Skip to content

FAQ and Troubleshooting

The shifter --help command can be very useful.

Multi-arch builds

Users who build on non-x86 hardware may see an error like this:

shifter: /bin/bash: Exec format error

To fix this, users can consider trying a multi-arch build. Here is an example::

docker buildx create --use
docker buildx build --platform linux/amd64,linux/arm64/v8 --push -t elvis/image:latest .

This example both builds the cross-platform image and pushes it to the registry. To verify that the build did work as intended, the user can check the image metadata in the registry (for example, dockerhub) to see if the image architecture is correct.

Using Intel compilers

Intel previously used to require access to a license server to use Intel compilers. Fortunately for container users, this is no longer the case. Users who wish to use the Intel compilers can pull and build using one of theirIntel oneAPI HPC Toolkit images. These images come with compilers like ifort. Users can use these as a base image and compile their own application on top.

Failed to lookup Image

Warning

If you are trying to start many tasks at the same time with Shifter, this can create congestion on the image gateway.

If all the processes will use the same image, then you can avoid this by specifying the image in the batch submit script instead of on the command-line.

For example:

#SBATCH --image=myimage:latest

shifter /path/to/app arg1 arg2

Using this format, the image will be looked up at submission time and cached as part of the job.

If your jobs needs to use multiple images during execution then the approach above will not be sufficient. A workaround is to specify the image by its ID which will avoid the lookup. Just specify the image as id: followed by the id number which can be obtained with shifterimg lookup. The image lookup should be done in advance to avoid the lookup occurring during the job.

# Done in advance...
user:~> shifterimg lookup centos:8
76d24f3ba3317fa945743bb3746fbaf3a0b752f10b10376960de01da70685fbd
# In the job...

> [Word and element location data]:

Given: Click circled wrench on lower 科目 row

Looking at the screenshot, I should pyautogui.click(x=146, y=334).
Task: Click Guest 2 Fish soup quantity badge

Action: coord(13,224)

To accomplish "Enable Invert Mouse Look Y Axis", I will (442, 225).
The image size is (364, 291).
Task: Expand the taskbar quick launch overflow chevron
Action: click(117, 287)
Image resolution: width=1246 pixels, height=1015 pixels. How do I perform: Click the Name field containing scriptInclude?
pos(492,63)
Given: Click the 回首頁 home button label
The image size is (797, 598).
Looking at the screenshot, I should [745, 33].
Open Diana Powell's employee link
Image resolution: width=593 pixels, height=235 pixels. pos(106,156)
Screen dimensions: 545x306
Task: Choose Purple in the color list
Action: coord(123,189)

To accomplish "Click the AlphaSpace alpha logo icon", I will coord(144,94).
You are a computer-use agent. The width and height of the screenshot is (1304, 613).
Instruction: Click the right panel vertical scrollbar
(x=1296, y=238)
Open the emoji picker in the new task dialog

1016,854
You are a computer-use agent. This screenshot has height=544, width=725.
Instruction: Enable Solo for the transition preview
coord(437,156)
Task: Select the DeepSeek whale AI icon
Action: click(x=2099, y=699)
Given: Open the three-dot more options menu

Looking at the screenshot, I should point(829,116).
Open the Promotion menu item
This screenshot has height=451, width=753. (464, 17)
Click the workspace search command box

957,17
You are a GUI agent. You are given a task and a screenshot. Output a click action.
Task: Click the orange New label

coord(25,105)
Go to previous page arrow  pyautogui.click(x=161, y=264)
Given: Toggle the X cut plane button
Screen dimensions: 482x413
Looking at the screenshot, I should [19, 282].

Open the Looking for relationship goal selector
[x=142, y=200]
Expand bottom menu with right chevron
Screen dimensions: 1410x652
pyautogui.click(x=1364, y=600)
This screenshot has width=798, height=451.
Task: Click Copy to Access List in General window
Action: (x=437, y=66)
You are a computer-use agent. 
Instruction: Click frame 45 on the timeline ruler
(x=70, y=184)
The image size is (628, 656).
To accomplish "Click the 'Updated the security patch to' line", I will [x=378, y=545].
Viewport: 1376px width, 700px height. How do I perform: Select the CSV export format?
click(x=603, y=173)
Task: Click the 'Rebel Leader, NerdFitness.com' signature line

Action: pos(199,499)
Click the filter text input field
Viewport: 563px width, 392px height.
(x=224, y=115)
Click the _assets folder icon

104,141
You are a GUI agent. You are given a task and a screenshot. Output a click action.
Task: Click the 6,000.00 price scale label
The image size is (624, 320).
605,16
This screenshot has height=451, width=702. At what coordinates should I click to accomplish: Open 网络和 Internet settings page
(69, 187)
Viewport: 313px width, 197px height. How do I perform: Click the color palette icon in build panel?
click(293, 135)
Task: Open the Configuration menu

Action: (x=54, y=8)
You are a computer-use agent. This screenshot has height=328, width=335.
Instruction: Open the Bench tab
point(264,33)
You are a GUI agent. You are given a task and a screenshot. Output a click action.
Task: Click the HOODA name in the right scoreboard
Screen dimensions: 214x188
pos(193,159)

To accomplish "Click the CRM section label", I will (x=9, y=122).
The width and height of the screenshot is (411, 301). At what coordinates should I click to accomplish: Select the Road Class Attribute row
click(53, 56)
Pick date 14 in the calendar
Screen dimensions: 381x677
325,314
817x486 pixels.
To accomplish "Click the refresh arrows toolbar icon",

> [REQUIREMENTS]:
• 1. In the Shifter FAQ, condense the paragraph beginning "If your jobs needs to use multiple images" into a short bulleted list that keeps its main facts.
• 2. According to the Shifter FAQ, why should the image be specified in the batch submit script rather than on the command line when many tasks all use the same image? Answer in one to three sentences.
• 3. From the Shifter FAQ, write out the passage that opens with the words containing "If all the processes" and closes with "Done in advance...".
Rely only on the Shifter FAQ text, not on the rows.

> [ANSWERS]:
• 1.
- When a job uses multiple images during execution, specifying the image in the batch submit script is not enough.
- The workaround is to specify the image by its ID, which avoids the lookup.
- The format is id: followed by the ID number, which shifterimg lookup provides.
- Do the lookup in advance so that it doesn't happen during the job.

• 2. Starting many tasks with Shifter at the same time can create congestion on the image gateway. When the image is given in the batch submit script, it is looked up at submission time and cached as part of the job.

• 3.
If all the processes will use the same image, then you can avoid this by specifying the image in the batch submit script instead of on the command-line.

For example:

#SBATCH --image=myimage:latest

shifter /path/to/app arg1 arg2

Using this format, the image will be looked up at submission time and cached as part of the job.

If your jobs needs to use multiple images during execution then the approach above will not be sufficient. A workaround is to specify the image by its ID which will avoid the lookup. Just specify the image as id: followed by the id number which can be obtained with shifterimg lookup. The image lookup should be done in advance to avoid the lookup occurring during the job.

# Done in advance...